For those of us who menstruate, we not only have a day-to-day circadian rhythm but we also have what is called the infradian rhythm. Most people are familiar with the circadian rhythm as our natural sleep and wake cycle. However, the infradian rhythm is not often talked about and is the menstruating body's 28-day cycle. There are four phases in our monthly cycle. Throughout each phase, our hormones fluctuate and these fluctuations affect our energy levels and emotional state. We can use food, herbs & teas, as well as movement throughout to optimize PMS symptoms, hormone balance, and how we feel. The exact term for this is called Cycle Syncing and was coined by Alyssa Vitti. So by the time you are done reading through this, you will understand the best ways to support your body through each phase.
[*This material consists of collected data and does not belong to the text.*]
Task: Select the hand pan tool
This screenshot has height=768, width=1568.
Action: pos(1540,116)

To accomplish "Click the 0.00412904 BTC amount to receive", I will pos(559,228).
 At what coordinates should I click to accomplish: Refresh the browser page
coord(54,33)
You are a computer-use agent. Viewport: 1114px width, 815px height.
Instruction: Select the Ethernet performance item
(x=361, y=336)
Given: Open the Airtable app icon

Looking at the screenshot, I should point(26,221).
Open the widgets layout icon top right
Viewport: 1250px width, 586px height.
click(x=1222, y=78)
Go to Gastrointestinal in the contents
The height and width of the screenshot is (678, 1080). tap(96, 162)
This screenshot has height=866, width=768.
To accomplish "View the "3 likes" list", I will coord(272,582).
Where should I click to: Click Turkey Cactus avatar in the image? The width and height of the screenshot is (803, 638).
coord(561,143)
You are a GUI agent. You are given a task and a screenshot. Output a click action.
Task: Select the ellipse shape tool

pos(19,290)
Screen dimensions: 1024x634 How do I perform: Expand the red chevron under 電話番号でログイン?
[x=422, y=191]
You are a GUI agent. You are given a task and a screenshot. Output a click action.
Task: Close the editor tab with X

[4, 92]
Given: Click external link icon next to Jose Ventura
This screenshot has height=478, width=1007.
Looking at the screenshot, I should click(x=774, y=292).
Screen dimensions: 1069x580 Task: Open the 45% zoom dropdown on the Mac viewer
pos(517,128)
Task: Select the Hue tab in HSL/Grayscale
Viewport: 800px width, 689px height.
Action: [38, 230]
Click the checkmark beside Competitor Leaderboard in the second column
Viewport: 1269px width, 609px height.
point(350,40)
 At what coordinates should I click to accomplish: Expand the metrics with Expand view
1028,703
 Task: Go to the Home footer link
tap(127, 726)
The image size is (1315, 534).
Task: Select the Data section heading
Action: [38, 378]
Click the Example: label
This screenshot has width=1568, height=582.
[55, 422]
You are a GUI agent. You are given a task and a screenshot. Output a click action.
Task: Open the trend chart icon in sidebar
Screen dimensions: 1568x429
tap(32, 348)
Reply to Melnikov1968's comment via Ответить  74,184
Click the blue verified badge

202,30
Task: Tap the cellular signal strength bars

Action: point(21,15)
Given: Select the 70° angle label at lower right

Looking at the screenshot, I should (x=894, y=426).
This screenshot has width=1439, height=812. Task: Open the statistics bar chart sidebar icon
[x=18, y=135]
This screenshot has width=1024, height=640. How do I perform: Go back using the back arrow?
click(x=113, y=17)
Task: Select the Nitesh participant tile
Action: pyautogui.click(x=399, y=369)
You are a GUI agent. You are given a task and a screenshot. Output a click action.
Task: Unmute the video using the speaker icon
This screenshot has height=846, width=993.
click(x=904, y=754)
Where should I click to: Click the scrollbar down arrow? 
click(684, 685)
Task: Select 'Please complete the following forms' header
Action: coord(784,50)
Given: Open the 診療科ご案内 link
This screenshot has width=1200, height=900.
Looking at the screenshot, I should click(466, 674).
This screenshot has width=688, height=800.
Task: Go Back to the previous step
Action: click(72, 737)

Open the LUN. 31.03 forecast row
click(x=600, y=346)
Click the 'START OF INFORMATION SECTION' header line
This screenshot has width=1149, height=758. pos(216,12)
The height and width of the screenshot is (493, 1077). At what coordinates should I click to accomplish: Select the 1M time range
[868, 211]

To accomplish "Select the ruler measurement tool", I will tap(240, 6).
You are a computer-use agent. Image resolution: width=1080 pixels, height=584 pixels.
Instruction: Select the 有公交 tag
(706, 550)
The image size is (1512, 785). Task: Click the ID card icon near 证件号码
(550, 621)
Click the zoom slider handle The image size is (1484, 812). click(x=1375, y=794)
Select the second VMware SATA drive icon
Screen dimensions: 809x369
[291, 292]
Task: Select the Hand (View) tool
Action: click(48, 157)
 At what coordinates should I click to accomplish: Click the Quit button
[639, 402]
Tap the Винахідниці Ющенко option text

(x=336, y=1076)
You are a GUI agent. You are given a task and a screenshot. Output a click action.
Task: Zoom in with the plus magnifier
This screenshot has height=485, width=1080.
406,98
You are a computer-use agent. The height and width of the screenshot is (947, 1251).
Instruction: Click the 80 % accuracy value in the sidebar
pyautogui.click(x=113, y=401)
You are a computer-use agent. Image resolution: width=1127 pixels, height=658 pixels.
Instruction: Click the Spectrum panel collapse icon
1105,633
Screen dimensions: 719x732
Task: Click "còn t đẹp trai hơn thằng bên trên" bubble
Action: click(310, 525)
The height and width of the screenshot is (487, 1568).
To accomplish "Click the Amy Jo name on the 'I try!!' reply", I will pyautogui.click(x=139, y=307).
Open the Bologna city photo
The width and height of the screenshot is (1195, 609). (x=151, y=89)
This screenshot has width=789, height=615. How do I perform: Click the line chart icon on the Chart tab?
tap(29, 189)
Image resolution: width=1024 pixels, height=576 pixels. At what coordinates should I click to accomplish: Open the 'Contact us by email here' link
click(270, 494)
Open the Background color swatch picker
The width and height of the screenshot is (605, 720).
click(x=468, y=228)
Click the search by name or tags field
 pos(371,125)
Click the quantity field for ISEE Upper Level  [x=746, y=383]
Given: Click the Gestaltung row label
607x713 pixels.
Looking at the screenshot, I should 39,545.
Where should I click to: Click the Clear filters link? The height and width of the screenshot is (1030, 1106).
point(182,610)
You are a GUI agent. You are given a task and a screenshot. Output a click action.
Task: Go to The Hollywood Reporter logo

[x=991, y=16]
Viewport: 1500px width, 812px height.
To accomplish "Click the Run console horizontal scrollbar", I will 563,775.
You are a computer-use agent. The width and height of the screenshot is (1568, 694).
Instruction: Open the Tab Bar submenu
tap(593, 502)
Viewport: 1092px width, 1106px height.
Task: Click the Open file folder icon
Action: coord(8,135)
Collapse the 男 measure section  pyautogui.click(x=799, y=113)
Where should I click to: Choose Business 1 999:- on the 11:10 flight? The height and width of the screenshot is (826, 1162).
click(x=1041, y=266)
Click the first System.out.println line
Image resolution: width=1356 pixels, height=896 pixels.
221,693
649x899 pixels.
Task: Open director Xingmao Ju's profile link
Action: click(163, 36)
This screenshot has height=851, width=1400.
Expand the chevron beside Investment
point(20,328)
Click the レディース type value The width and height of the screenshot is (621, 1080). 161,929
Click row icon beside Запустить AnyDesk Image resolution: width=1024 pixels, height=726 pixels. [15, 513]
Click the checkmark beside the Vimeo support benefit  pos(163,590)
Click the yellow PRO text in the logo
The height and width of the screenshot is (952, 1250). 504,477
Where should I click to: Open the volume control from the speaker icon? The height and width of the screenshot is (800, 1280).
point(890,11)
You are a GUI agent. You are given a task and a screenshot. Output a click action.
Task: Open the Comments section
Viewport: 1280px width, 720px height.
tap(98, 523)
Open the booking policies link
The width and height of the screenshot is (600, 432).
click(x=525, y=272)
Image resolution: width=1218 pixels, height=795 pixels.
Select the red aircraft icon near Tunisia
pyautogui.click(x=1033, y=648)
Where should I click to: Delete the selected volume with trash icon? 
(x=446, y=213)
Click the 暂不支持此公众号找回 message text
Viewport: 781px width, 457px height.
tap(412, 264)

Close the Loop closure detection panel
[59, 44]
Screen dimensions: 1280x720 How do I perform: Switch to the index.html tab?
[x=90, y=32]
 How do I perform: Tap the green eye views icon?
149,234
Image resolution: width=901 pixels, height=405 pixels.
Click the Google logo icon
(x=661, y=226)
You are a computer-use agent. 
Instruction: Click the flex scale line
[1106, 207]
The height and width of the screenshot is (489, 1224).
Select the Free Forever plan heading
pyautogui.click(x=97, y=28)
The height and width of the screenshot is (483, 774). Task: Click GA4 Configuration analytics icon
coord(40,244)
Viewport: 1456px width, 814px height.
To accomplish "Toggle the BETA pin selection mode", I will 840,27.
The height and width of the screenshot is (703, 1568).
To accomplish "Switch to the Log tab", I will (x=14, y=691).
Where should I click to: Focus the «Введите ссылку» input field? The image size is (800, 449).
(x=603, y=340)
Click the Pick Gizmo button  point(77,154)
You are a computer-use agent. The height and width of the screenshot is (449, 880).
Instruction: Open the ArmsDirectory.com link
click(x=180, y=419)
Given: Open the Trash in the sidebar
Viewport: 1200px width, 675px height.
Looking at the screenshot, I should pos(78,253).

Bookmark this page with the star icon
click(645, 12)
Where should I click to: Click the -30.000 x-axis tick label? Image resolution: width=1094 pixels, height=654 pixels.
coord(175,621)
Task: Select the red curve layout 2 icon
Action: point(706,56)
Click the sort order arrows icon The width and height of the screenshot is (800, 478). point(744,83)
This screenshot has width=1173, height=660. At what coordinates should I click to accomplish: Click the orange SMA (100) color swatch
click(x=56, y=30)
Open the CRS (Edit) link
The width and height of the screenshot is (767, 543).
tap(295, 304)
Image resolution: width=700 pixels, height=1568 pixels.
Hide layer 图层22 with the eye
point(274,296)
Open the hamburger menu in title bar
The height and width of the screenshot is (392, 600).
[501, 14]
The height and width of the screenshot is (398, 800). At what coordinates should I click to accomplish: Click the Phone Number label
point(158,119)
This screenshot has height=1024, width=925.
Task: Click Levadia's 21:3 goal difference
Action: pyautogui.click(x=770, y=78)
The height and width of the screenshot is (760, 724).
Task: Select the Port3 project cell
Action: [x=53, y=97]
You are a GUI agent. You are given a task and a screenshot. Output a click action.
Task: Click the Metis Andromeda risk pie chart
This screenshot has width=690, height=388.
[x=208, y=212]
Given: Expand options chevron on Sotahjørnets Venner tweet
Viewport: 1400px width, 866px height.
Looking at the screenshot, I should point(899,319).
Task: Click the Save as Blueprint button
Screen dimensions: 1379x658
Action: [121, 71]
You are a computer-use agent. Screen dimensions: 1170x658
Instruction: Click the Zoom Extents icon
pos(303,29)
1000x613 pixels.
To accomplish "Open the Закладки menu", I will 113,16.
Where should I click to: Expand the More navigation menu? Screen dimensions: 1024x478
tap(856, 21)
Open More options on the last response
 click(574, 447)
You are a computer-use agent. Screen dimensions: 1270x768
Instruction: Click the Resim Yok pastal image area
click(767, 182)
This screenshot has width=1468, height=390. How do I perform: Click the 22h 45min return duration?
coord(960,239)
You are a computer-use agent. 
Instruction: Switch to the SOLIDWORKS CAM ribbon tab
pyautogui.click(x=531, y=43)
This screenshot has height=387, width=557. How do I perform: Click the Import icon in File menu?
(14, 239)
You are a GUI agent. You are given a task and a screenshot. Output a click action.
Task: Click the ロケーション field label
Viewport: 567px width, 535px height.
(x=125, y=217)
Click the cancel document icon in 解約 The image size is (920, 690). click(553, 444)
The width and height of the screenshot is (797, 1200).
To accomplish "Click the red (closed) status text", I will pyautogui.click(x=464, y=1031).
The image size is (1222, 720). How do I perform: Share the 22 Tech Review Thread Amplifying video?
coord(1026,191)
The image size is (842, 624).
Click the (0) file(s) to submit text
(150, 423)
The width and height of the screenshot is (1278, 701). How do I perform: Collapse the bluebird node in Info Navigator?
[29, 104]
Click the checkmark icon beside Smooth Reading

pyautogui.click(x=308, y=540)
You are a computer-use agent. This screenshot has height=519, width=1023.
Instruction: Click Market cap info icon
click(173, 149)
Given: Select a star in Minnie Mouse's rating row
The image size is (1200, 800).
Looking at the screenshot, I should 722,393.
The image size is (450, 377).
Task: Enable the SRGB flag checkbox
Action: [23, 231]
Menstrual Phase - The first phase is the menstrual phase. This encapsulates day 1 of our period to the end (for most 5-7 days). This is a time to include warm and comforting meals and to think about keeping things more restorative. We want to limit processed foods, alcohol, and caffeine during this phase. Iron and magnesium are key nutrients during our period and these should be prioritized.
- Teas: dandelion root tea & raspberry leaf tea
- Foods to Include: grass-fed beef, legumes, lentils, beets, dark leafy greens, blueberries, pumpkin seeds, and quinoa.
- Movement: keep movement during light, think more yoga and walking
Follicular Phase: The second phase is the follicular phase which follows our period and lasts until ovulation. During the first half of the month our Estrogen and FSH are rising and in total lasts 10-20 days. As this phase follows menstruation we want to optimize liver-detox pathways and support metabolizing any excess estrogen so this is a great phase to focus on fermented foods and to support our immune system.
- Tea: dandelion root tea
- Foods to Include: wild-caught fish, eggs, broccoli, kale, grapefruit, pomegranate, sauerkraut, pickles, avocado, flaxseeds, and oats
- Movement: After your period you can start to ramp intensity back up with your favorite movements.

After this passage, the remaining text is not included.